== Segment start ==

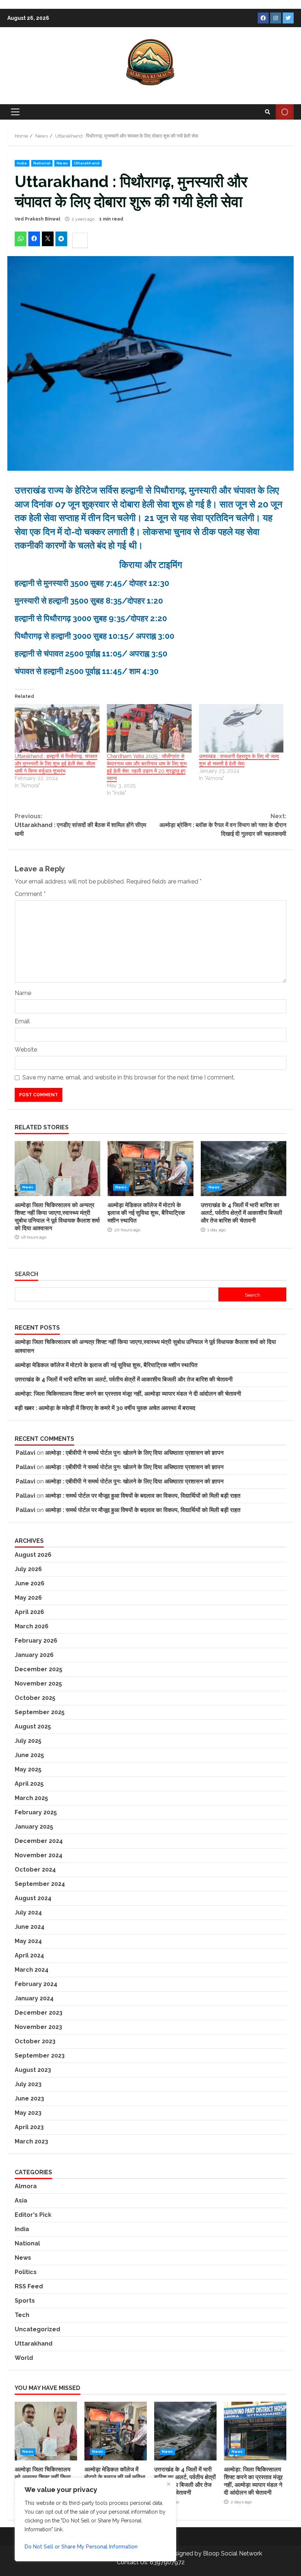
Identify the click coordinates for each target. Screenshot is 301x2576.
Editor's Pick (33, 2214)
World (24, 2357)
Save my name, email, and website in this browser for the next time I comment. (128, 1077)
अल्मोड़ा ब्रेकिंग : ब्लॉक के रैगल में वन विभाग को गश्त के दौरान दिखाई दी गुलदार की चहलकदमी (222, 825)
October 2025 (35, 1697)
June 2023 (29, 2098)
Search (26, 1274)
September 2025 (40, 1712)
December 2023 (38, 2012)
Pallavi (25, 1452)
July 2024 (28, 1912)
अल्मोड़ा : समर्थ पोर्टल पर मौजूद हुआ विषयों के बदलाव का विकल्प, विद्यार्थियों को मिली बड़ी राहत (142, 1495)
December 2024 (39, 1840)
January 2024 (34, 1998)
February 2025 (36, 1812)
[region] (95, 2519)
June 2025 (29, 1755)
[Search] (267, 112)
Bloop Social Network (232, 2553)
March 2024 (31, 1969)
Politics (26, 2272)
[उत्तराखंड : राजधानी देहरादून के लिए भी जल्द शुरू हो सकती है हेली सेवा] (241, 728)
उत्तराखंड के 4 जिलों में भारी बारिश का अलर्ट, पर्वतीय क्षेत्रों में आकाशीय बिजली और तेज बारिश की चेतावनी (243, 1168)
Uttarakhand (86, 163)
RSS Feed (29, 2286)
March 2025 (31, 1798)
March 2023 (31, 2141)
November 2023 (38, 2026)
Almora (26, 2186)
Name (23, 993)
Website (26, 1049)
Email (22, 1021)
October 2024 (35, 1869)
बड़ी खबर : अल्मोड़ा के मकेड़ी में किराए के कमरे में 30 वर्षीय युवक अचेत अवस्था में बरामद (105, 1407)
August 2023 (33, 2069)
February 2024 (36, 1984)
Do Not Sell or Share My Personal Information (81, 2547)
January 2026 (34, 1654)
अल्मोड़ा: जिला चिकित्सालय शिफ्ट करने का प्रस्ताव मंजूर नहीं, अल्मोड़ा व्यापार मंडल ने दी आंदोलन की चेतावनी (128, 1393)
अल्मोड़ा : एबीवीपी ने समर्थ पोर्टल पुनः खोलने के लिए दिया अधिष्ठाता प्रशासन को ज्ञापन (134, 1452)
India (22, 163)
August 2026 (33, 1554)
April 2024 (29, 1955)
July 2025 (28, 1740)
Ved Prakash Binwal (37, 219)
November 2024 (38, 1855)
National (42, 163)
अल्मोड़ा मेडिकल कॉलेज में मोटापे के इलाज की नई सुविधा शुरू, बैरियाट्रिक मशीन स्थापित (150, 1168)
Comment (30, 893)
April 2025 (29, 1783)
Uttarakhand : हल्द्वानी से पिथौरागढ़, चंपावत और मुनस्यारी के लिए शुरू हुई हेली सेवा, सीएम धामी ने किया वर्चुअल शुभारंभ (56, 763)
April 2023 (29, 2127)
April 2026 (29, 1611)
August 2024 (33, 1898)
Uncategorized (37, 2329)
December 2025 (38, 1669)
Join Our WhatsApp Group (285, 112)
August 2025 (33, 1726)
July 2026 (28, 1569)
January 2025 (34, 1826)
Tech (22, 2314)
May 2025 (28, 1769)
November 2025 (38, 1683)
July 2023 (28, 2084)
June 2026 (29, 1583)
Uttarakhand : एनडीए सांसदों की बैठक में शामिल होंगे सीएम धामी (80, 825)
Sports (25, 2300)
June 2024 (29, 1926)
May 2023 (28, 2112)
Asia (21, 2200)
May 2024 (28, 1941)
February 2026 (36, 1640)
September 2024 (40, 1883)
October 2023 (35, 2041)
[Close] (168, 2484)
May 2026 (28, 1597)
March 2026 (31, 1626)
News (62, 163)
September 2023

== Segment end ==

[TASK PROMPT] You are asked to output the records precisely as they appear, minus any pictures.

[RESULT BELOW]
Identify the click coordinates for each target. Screenshot is 301x2576.
Editor's Pick (33, 2214)
World (24, 2357)
Save my name, email, and website in this browser for the next time I comment. (128, 1077)
अल्मोड़ा ब्रेकिंग : ब्लॉक के रैगल में वन विभाग को गश्त के दौरान दिखाई दी गुलदार की चहलकदमी (222, 825)
October 2025 (35, 1697)
June 2023 (29, 2098)
Search (26, 1274)
September 2025 (40, 1712)
December 2023 (38, 2012)
Pallavi (25, 1452)
July 2024 (28, 1912)
अल्मोड़ा : समर्थ पोर्टल पर मौजूद हुआ विषयों के बदलाव का विकल्प, विद्यार्थियों को मिली बड़ी राहत (142, 1495)
December 2024 (39, 1840)
January 2024 (34, 1998)
February 2025 (36, 1812)
[region] (95, 2519)
June 2025 (29, 1755)
[Search] (267, 112)
Bloop Social Network (232, 2553)
March 2024 (31, 1969)
Politics (26, 2272)
[उत्तराखंड : राजधानी देहरादून के लिए भी जल्द शुरू हो सकती है हेली सेवा] (241, 728)
उत्तराखंड के 4 जिलों में भारी बारिश का अलर्ट, पर्वतीय क्षेत्रों में आकाशीय बिजली और तेज बारिश की चेतावनी (243, 1168)
Uttarakhand (86, 163)
RSS Feed (29, 2286)
March 2025 (31, 1798)
March 2023 (31, 2141)
November 2023 (38, 2026)
Almora (26, 2186)
Name (23, 993)
Website (26, 1049)
Email (22, 1021)
October 2024 (35, 1869)
बड़ी खबर : अल्मोड़ा के मकेड़ी में किराए के कमरे में 30 वर्षीय युवक अचेत अवस्था में बरामद (105, 1407)
August 2023 (33, 2069)
February 2024 (36, 1984)
Do Not Sell or Share My Personal Information (81, 2547)
January 2026 (34, 1654)
अल्मोड़ा: जिला चिकित्सालय शिफ्ट करने का प्रस्ताव मंजूर नहीं, अल्मोड़ा व्यापार मंडल ने दी आंदोलन की चेतावनी (128, 1393)
अल्मोड़ा : एबीवीपी ने समर्थ पोर्टल पुनः खोलने के लिए दिया अधिष्ठाता प्रशासन को ज्ञापन (134, 1452)
India (22, 163)
August 2026 (33, 1554)
April 2024 (29, 1955)
July 2025 (28, 1740)
Ved Prakash Binwal (37, 219)
November 2024 (38, 1855)
National (42, 163)
अल्मोड़ा मेडिकल कॉलेज में मोटापे के इलाज की नई सुविधा शुरू, बैरियाट्रिक मशीन स्थापित (150, 1168)
Comment (30, 893)
April 2025 (29, 1783)
Uttarakhand : हल्द्वानी से पिथौरागढ़, चंपावत और मुनस्यारी के लिए शुरू हुई हेली सेवा, सीएम धामी ने किया वर्चुअल शुभारंभ (56, 763)
April 2023 (29, 2127)
April 2026 (29, 1611)
August 2024 (33, 1898)
Uncategorized (37, 2329)
December 2025 (38, 1669)
Join Our WhatsApp Group (285, 112)
August 2025 (33, 1726)
July 2026 (28, 1569)
January 2025 (34, 1826)
Tech (22, 2314)
May 2025 (28, 1769)
November 2025 (38, 1683)
July 2023 (28, 2084)
June 2026 (29, 1583)
Uttarakhand : एनडीए सांसदों की बैठक में शामिल होंगे सीएम धामी (80, 825)
Sports (25, 2300)
June 2024 (29, 1926)
May 2023 (28, 2112)
Asia (21, 2200)
May 2024 (28, 1941)
February 2026 (36, 1640)
September 2024 (40, 1883)
October 2023 (35, 2041)
[Close] (168, 2484)
May 2026 (28, 1597)
March 2026 (31, 1626)
News (62, 163)
September 2023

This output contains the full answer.